With these jobs you can apply with your CV and a good recruiter will take the time to interview relevant candidates before providing the school with a shortlist of names that they can choose to interview. If the school employs one of these candidates they have to pay the recruiter several thousand pounds (usually calculated at between 10 – 20% of the starting salary).

These recruiters will advertise the job in several places (generic jobs boards, education jobs board etc.) as well as trawling through CV databases in a bid to locate viable candidates. When looking at CV’s they often only scan them for a very brief moment which is why it is so important to give them the information they are looking for as clearly and simply as possible.

A recruiter may also put candidates forward for other jobs they believe are suitable or keep details on record for when other relevant vacancies arise. You are an asset to a recruiter so if you provide them with a good CV they will continue to job hunt on your apple for teacher

There are three basic elements that a recruiter will need to know at a glance:

  1. That you are a qualified teacher (assuming it’s a teaching role you are applying for as opposed to a support role)
  2. That you have had at least six months classroom experience in the last two years
  3. That you are local to the job or willing to relocate


Point 1:

Although your experience (that you will undoubtedly include) will speak for itself in terms of being a qualified teacher, it is totally acceptable to begin with a headline including information about your teaching qualification and years of experience.
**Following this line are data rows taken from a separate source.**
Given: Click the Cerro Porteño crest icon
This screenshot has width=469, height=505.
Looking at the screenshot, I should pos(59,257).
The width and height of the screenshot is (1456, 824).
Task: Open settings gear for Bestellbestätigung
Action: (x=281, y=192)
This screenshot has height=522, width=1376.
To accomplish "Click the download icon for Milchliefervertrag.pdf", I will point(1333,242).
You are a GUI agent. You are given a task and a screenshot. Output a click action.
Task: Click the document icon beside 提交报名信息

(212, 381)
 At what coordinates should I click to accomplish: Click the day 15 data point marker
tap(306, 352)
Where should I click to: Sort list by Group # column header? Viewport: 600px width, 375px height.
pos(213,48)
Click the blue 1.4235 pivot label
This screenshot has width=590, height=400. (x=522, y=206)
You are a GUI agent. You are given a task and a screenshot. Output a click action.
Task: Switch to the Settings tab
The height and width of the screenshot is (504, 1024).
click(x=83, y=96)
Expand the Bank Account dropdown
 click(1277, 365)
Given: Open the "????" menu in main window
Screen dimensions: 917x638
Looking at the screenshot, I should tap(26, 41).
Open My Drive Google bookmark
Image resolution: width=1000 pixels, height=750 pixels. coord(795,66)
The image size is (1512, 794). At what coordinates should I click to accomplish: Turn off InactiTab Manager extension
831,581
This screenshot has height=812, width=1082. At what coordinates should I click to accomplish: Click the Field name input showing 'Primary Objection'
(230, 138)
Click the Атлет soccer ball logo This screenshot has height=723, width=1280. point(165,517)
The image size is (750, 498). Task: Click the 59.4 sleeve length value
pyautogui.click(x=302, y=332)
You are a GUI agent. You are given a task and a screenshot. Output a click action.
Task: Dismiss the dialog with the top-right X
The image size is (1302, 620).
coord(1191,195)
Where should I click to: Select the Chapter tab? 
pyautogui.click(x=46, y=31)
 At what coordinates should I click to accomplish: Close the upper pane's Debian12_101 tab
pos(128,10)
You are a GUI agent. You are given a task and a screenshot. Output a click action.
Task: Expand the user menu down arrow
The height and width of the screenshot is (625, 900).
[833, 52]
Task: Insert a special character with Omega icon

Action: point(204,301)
Any of the below are perfectly acceptable to add to the very top of your CV:

  • Qualified teacher with 14 years of experience
  • Qualified experienced Science teacher
  • Just completed my PGCE
  • Graduate with NQT status


Point 2:

Always list your employment history in reverse chronological order as this helps to keep the most recent at the top (if your more recent employment was not in teaching, consider reversing this). Include the start and end date and add the duration for convenience. Ensure the name and location of the school is included as well. Include your position, and any other relevant experience & responsibilities.

Point 3:

Pretty straight forward, it is always a good idea to have your name and full contact details (including address) at the top of your CV. This will let the recruiter know that you are local to the job. If you are not local but willing to relocate mention it here with a simple line like:

  • Willing to relocate
  • Looking to work in Harrow


Most of the larger Recruitment companies will be registered with the REC which means they should be adhering to a code of conduct (details). This includes verifying your qualifications as well as ensuring things like DBS (Disclosure Barring Service; more info) checks are in place.

REC Audited Education Logo
(REC registered recruiters will display this logo on their website. More advice about choosing a recruitment agency to work with can be found here)

Now that the Recruiter knows you are a viable candidate it’s time to add some finesse to help you get to the top of the pile.

  • list your Education starting with your most recent qualifications
  • Include any languages you speak
  • Professional associations you belong to
  • Specific or additional relevant experiences
  • Some personal information about you such as hobbies and interests – you can inject some personality here and give a flavour of your more social, human side.
  • Try to keep it to two pages maximum

Include information about why you are applying for a specific role or certain type of role (if you want to keep it a little more generalised) and what you are passionate about. Mention any soft skills you possess and how you bring these into the classroom (and if you impart them on your students).

Don’t be shy about your achievements, if you can demonstrate that you can develop your students’ understanding of a subject or that your teaching be adapted to suit various situations then make sure you add some details.

And finally ALWAYS proofread thoroughly (better still, ask a friend to proofread it as well) spelling mistakes and typos are damaging and avoidable.